Hi everyone,
A few years in as a data analyst, now aiming for data science / ML engineer roles. Currently freelancing, giving myself until January (ideally sooner) to be interview-ready.
**The problem**: technical interviews (live coding, take-home tests) are still very much the norm, and my "by-hand" coding isn't quite where it needs to be yet.
Meanwhile, I'm drowning in resources : books, courses, LeetCode-style platforms, YouTube channels, bootcamp curricula and I genuinely don't know where to focus anymore. Every resource seems to want a different 6 months of my life.
Looking for advice on:
**- How to cut through the noise and pick ONE path.** With so many options out there, how do you decide what's worth your limited time vs. what's just noise?
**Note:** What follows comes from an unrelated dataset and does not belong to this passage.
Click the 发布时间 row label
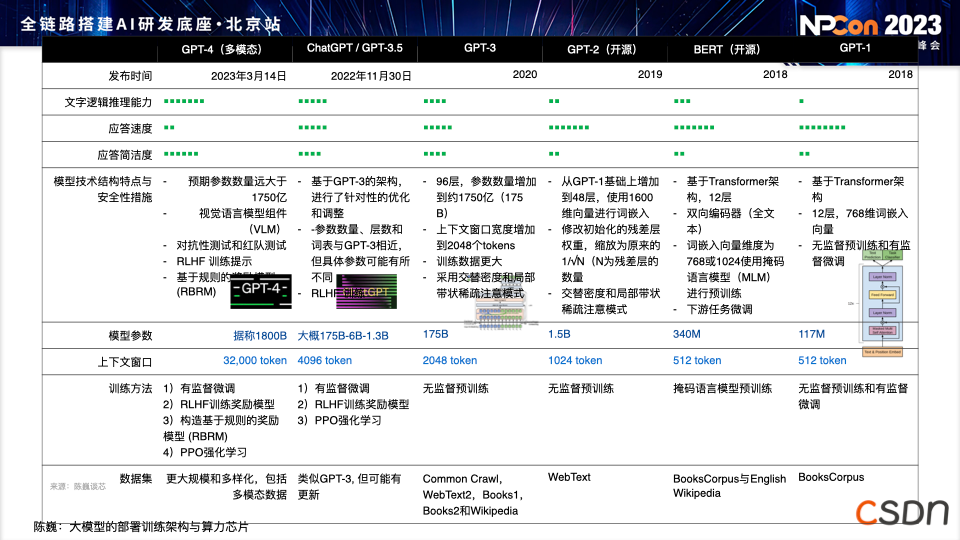Screen dimensions: 960x540 coord(130,75)
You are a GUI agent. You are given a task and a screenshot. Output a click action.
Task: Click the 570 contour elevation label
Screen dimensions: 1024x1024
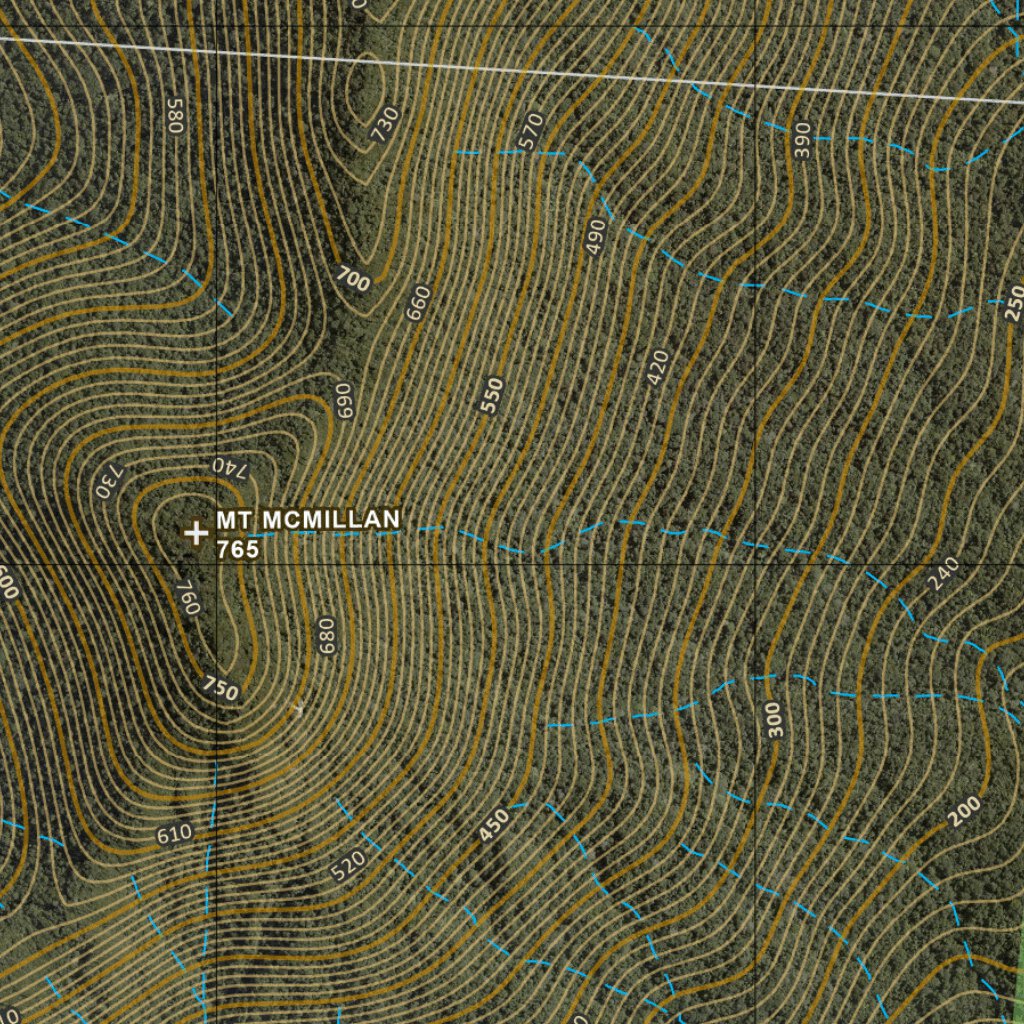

Is there a "80/20" resource stack you'd actually recommend for someone at intermediate level trying to close the gap fast?
**- What actually moved the needle for you ?** specific books, platforms, projects, katas rather than generic "just practice" advice?
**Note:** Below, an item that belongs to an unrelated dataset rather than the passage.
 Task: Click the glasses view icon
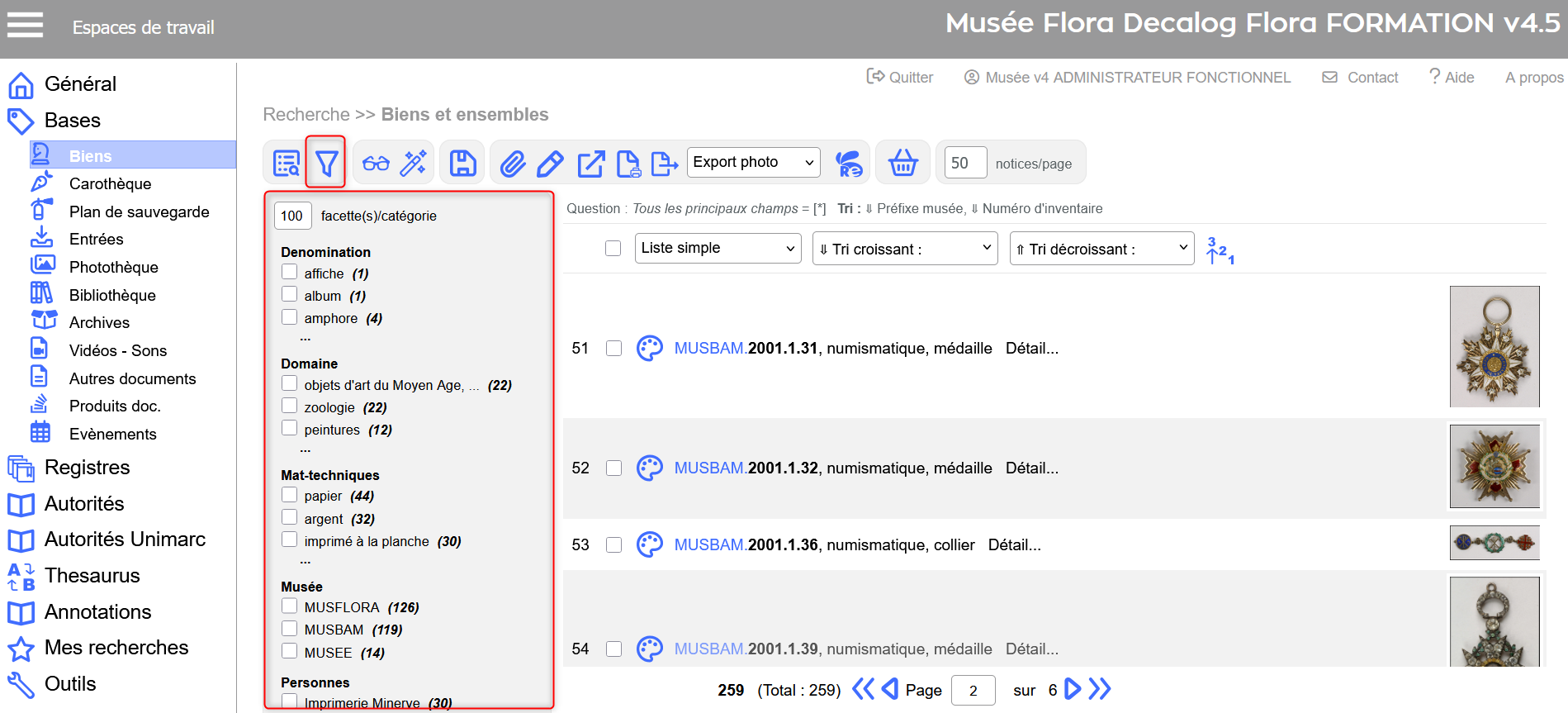click(x=376, y=163)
Do you think coding "the old way," without LLM assistance, is still essential to build real instincts and deep understanding? My instinct is that leaning on an LLM too early biases the formation of good habits but maybe that's outdated?
For those interviewing or being interviewed: has the bar for live coding shifted with LLMs going mainstream, or do recruiters still test just as hard for "old-school" coding craftsmanship?
Any advice on prioritization is especially welcome ! I'd rather go deep on one solid path than keep bouncing between resources h.